Let $e_1, e_2, \ldots$ be an orthonormal base in the separable Hilbert space $\mathcal{H}.$ Let $\psi_1^n, \psi_2^n, \ldots \in \mathcal{H}, n\in \mathbb{N}$ be vectors such that
$\sup_{i} \| \psi_i^{n}-e_i \|\to 0$ when $n\to \infty.$
My question: Is there exists $N$ such that for any $n>N$ vectors $\psi_1^n, \psi_2^n, \ldots$ are strongly linearly independent (i. e. $\sum_{i=1}^{\infty} a_i \psi_i^n=0, n>N$ only if $a_i=0, i=1,2,\ldots$) and span $\mathcal{H}$ (i. e. $\overline{Lin}\{ \psi_1^n, \psi_2^n, \ldots \}=\mathcal{H}$ for $n>N$).
Comment: This is true for finite dimension but I don't know what happens in infinite dimension.
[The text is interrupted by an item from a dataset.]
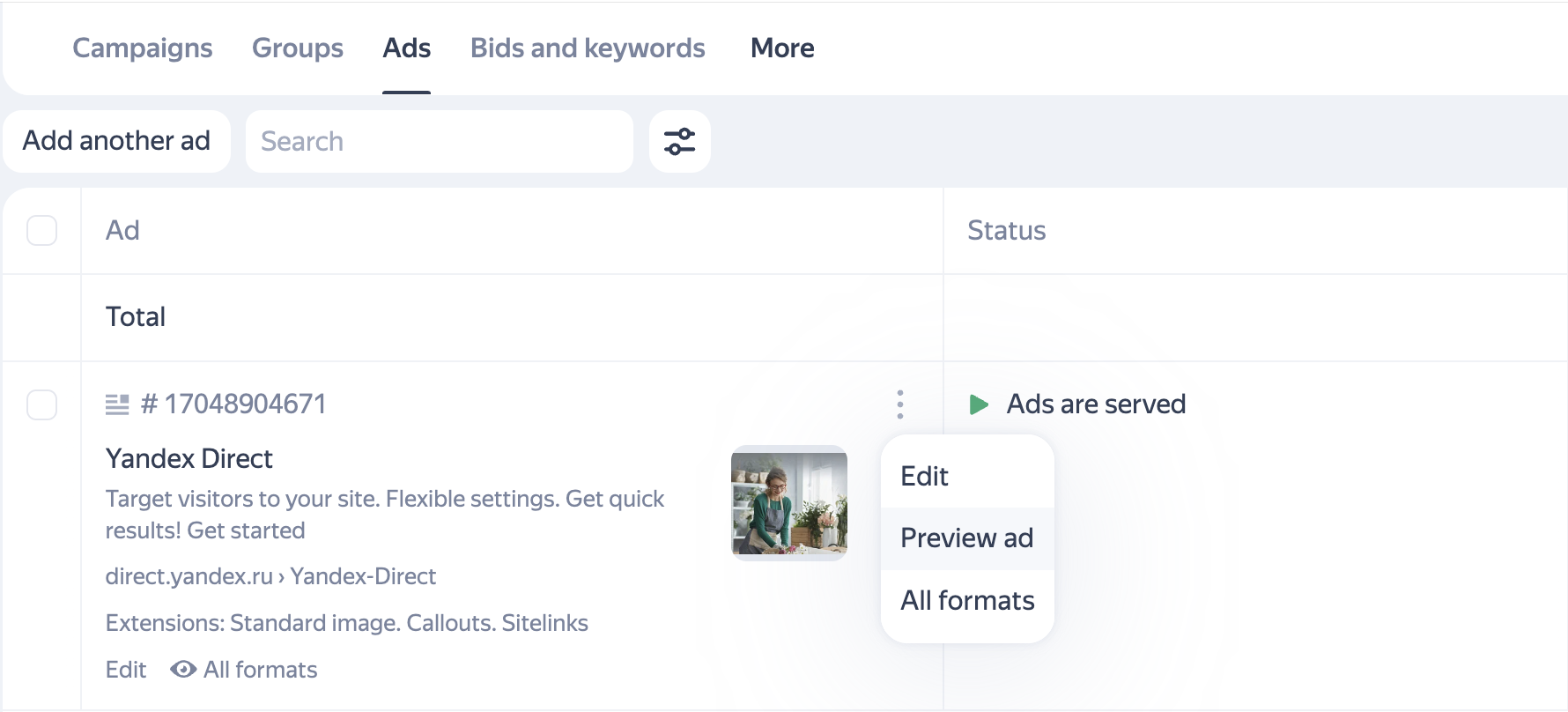Select All formats in popup menu

click(x=966, y=601)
No, it's not true. Let $$ \psi_i^n = \begin{cases} e_i-\frac{1}{n}\sum_{j=1}^n e_j,\quad &1\le i\le n \\ e_i,\quad & i>n \end{cases} $$ Then $\|\psi_i^n-e_i\|\le 1/n$ for all $i$. On the other hand, $$ \sum_{i=1}^n \psi_i^n =0 $$ and the span of $\{\psi_i^n\}$ is orthogonal to the vector $\sum_{i=1}^n e_i$.